First principles study on thickness dependent structural and electronic properties unveiling the growth and stability of 2D layered II–VI semiconducting compounds

Abstract

By employing first principles density functional theory calculations on thickness dependent structural and electronic properties of (0001) surface slabs of wurtzite MX compounds, our study demonstrated the possibility of the existence of 2D layered materials from II–VI group traditional semiconducting compounds that are widely used in various fields.
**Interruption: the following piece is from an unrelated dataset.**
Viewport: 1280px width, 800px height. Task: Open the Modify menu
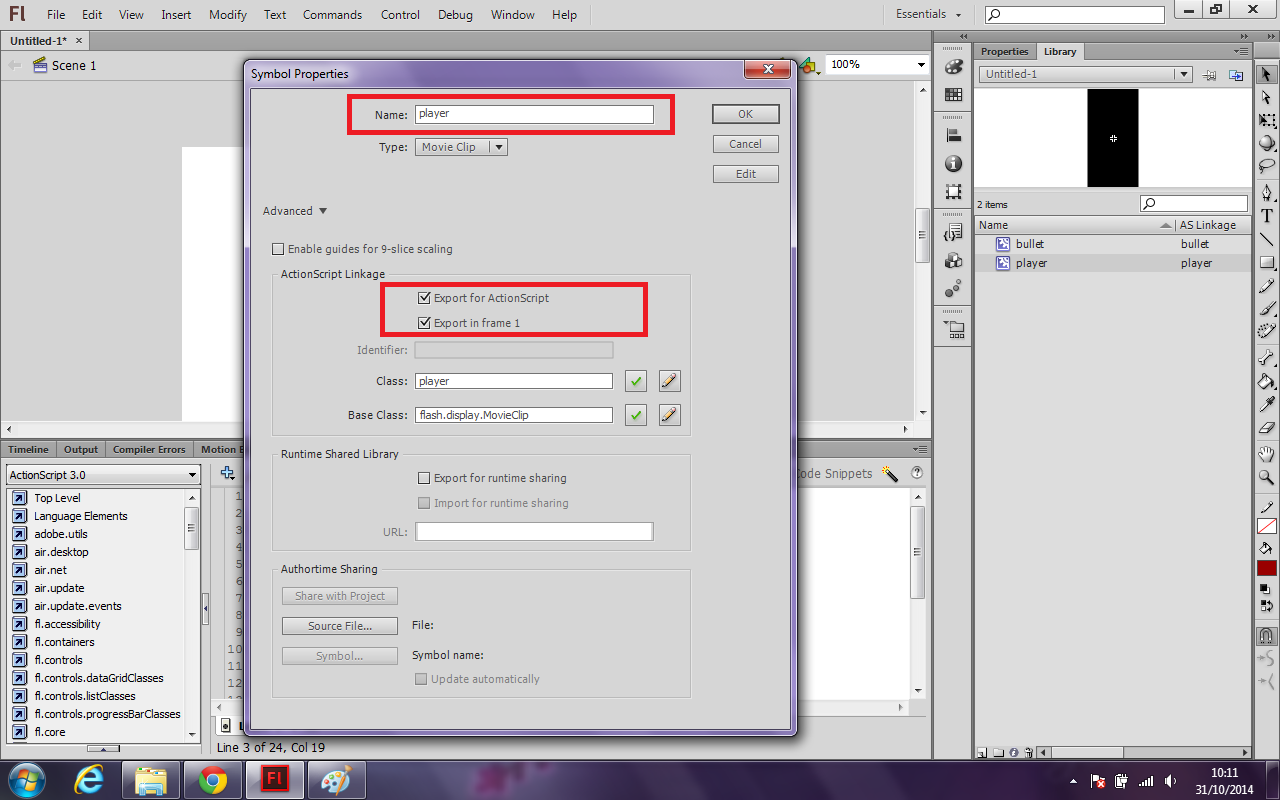227,14
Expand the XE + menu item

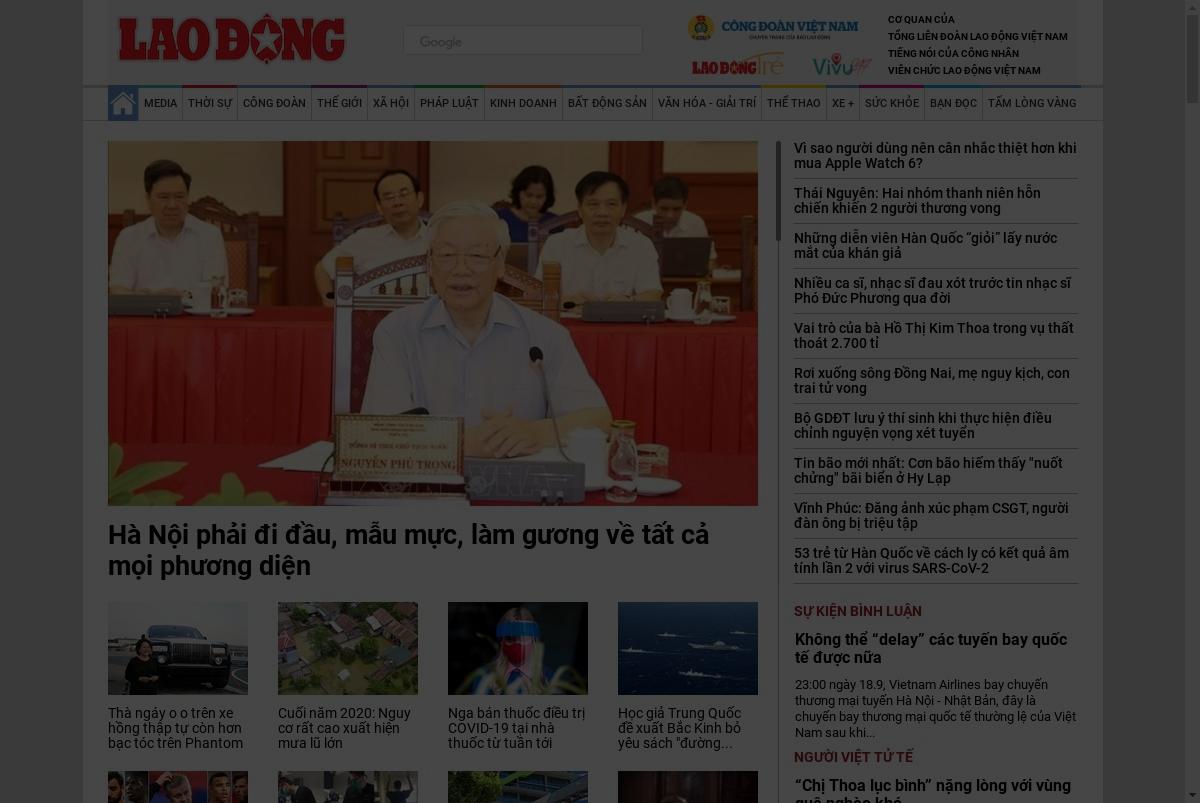[x=843, y=103]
Our calculations revealed that (0001) surface slabs of wurtzite ZnO and CdO compounds prefer to stabilize as sp² hybridized – atomically thin graphitic layers as observed in earlier work, which are separated by van der Waals distances, when compared to the respective wurtzite slabs. On the other hand, for surface slabs of other ZnX and CdX (X = S, Se, Te) compounds, sp³ hybridized bilayers, which comprise an X–Zn(Cd)–Zn(Cd)–X structural arrangement, are energetically stable until certain thicknesses of the slabs. Both 2D layered MO and MX systems are electronically insulating in nature. When increasing the number of layers in these systems, the band gap decreases due to the widening of the energy bands. Our calculations further confirmed that all of these 2D systems possess structural, elastic, and lattice dynamical stabilities, depicting their compatibility in optoelectronics and photovoltaic applications, as confirmed by their effective mass and mobility.